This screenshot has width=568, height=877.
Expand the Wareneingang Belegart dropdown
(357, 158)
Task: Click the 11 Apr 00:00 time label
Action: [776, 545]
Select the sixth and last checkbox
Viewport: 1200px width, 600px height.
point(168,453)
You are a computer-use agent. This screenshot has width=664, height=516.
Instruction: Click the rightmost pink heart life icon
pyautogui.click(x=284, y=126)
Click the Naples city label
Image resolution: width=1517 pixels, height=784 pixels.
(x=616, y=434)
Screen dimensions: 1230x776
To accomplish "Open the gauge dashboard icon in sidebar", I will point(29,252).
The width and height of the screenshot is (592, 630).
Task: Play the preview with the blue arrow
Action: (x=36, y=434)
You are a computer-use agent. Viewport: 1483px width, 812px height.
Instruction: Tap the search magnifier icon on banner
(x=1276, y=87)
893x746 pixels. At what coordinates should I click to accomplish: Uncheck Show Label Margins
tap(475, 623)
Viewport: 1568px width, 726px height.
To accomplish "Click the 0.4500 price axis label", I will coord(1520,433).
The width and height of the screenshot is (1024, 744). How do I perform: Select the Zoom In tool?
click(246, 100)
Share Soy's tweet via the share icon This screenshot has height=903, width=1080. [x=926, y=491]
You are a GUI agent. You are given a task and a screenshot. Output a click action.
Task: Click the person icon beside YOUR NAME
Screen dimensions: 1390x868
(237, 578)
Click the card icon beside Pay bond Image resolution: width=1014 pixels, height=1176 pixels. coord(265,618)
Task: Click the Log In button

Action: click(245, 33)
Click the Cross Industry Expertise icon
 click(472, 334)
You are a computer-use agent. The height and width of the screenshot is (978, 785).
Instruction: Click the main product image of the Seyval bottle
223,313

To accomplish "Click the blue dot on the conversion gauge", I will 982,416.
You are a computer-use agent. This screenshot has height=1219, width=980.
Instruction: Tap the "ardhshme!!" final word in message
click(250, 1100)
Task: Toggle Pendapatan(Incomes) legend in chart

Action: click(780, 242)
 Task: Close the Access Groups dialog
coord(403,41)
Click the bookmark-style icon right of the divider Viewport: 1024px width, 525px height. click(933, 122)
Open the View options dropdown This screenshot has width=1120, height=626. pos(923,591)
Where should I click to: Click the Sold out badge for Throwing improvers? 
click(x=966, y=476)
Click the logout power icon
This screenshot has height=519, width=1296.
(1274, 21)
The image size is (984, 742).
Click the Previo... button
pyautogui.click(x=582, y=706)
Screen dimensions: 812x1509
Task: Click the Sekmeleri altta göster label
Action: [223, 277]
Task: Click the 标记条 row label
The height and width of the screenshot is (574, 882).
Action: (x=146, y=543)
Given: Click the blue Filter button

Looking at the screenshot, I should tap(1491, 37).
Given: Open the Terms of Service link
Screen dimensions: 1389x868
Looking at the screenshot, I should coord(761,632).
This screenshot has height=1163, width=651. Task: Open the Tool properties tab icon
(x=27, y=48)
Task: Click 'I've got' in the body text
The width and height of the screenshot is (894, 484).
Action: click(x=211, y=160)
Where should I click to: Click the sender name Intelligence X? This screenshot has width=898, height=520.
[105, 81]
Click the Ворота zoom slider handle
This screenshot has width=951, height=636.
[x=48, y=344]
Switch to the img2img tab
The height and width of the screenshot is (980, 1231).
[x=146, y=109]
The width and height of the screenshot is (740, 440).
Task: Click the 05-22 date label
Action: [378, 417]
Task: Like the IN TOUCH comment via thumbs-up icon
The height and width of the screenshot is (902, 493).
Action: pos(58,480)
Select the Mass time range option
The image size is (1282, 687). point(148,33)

* **WHAT THE TASK ASKS**
What are the lines above that hold the string "agent"? Copy them.

* **YOUR RESPONSE**
You are a computer-use agent. This screenshot has width=664, height=516.
You are a computer-use agent. Viewport: 1483px width, 812px height.
You are a GUI agent. You are given a task and a screenshot. Output a click action.
You are a computer-use agent. The height and width of the screenshot is (978, 785).
You are a computer-use agent. This screenshot has height=1219, width=980.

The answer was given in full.